Sunday, January 26, 2014

Thriving Viticulture in Southern Italy

After the longest bus ride of the month we have finally found ourselves in breathtaking Southern Italy, home of Naples, our farmhouse/hotel in Sorrento and the ruins of Pompeii. One of the most surprising things about our time in Sorrento has been the lack of meat at meals. Up north every course was extremely meat heavy, but down here ham and steak have majorly been replaced with fresh fruits and vegetables. This isn’t too surprising when you see the vast amount fruitful farmland covering this area of the country. Unlike the farms I’m used to back home in Montana, these aren’t fields of monotonous wheat but a mix of citrus fruits, wine and olives.

 The article Matt and I were assigned for this portion focused on the viticulture of ancient Italy.
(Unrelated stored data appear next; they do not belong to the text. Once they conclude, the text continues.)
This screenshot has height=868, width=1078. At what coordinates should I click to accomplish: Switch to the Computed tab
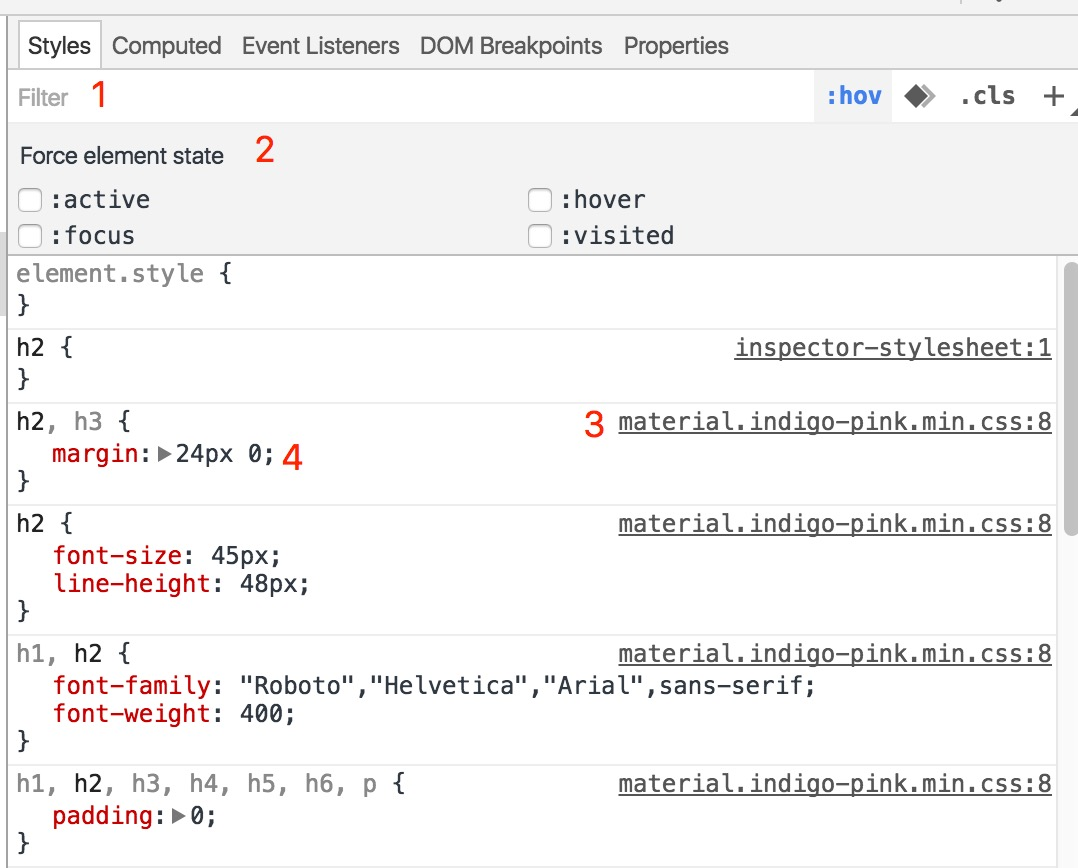[166, 46]
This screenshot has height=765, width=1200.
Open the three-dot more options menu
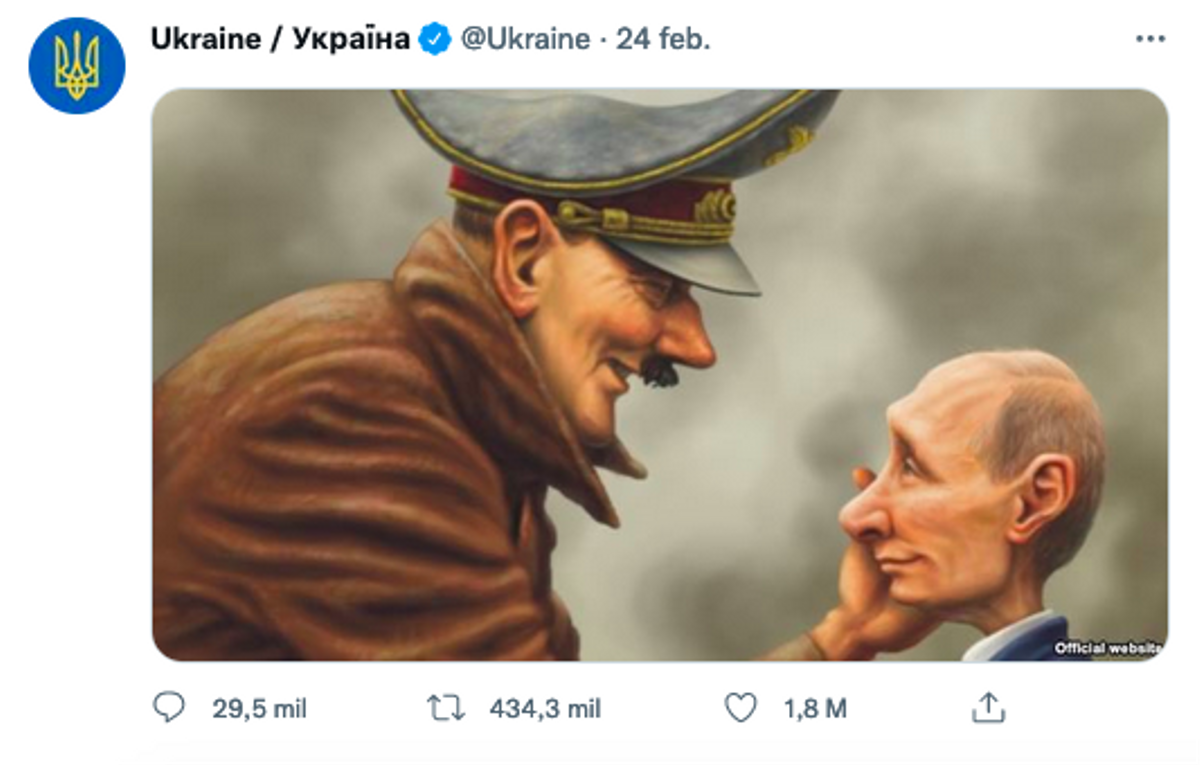[1151, 39]
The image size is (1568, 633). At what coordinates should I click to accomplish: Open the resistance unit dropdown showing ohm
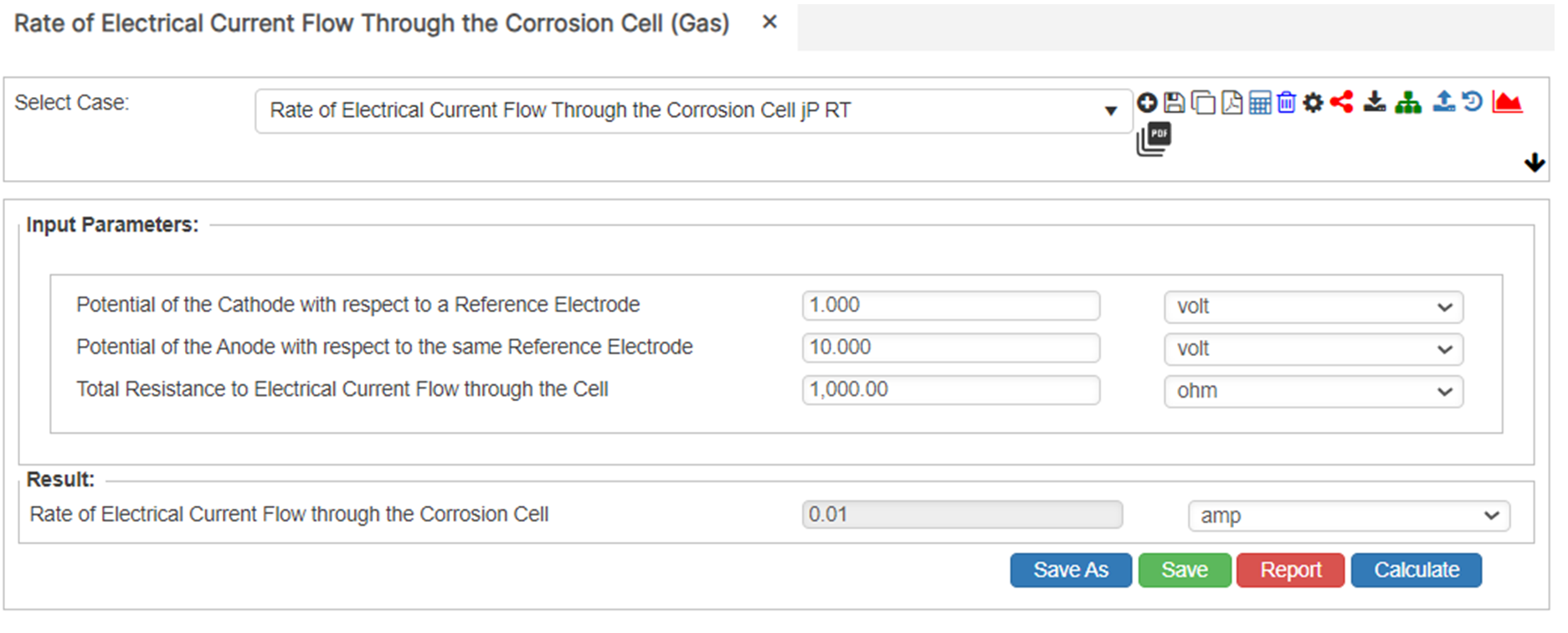(x=1312, y=391)
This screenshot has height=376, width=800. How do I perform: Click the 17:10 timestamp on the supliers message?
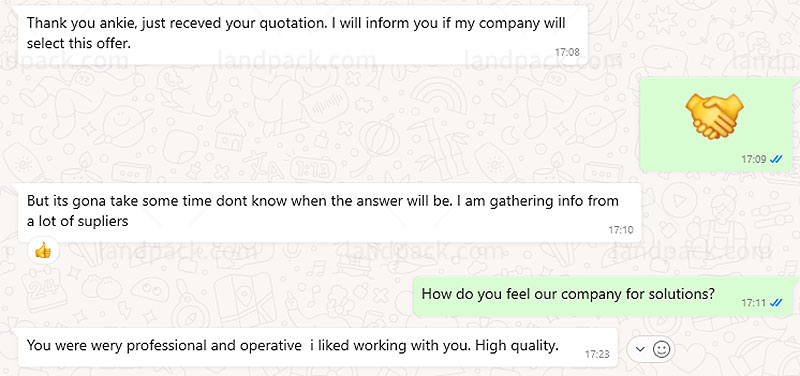click(620, 230)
It was questioning why, despite the difficulty of growing grapes, Italian farmers continued to choose to use their land to grow them when it could at times be very unprofitable. An example of period scholars’ opinion on the farmers’ decisions is Cicero talking to Rullus in 63 B.C. saying “Sell of his woodlands and keep the vineyards – how about that for a prodigal son!” Due to the risk associated with growing grapes, it was deemed unwise to enter the market as a producer. However, the demand for Italian wine, both of poor and great quality and everything in between, made its production impossible to avoid. So it continued, and became a staple of the Italian economy despite its many obstacles.
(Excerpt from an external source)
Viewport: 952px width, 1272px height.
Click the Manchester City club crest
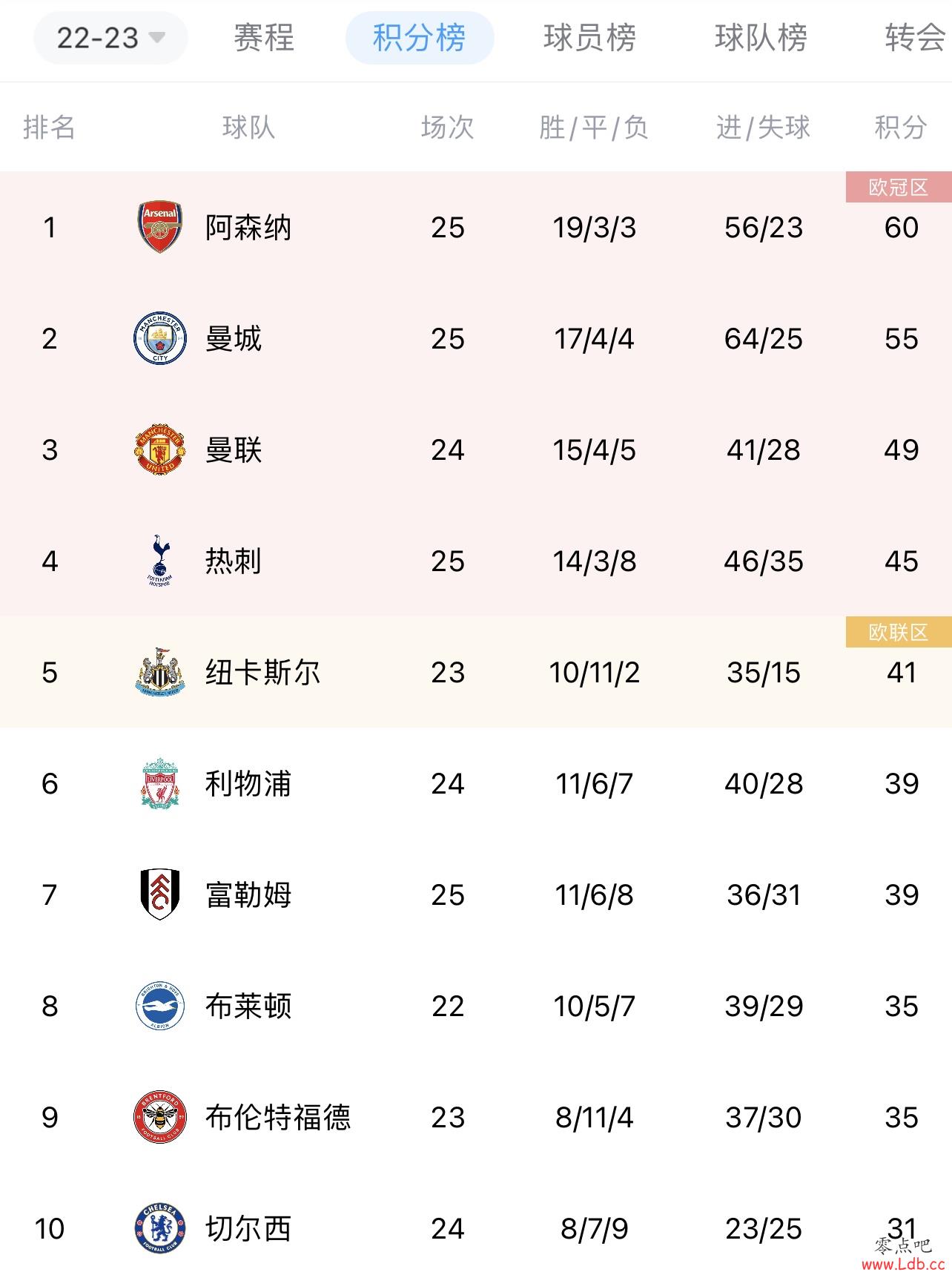[160, 338]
 After visiting Pompeii, it was obvious why it was one of the few areas of Italy where producers won more than they lost in the wine game. The volcanic soil was a great environment to grow everything under the sun, and the dense population made for an immediate market. It was a blast to roam through the ruins and imagine the bustling port town that once stood beneath Vesuvius, and the wine industry that thrived there.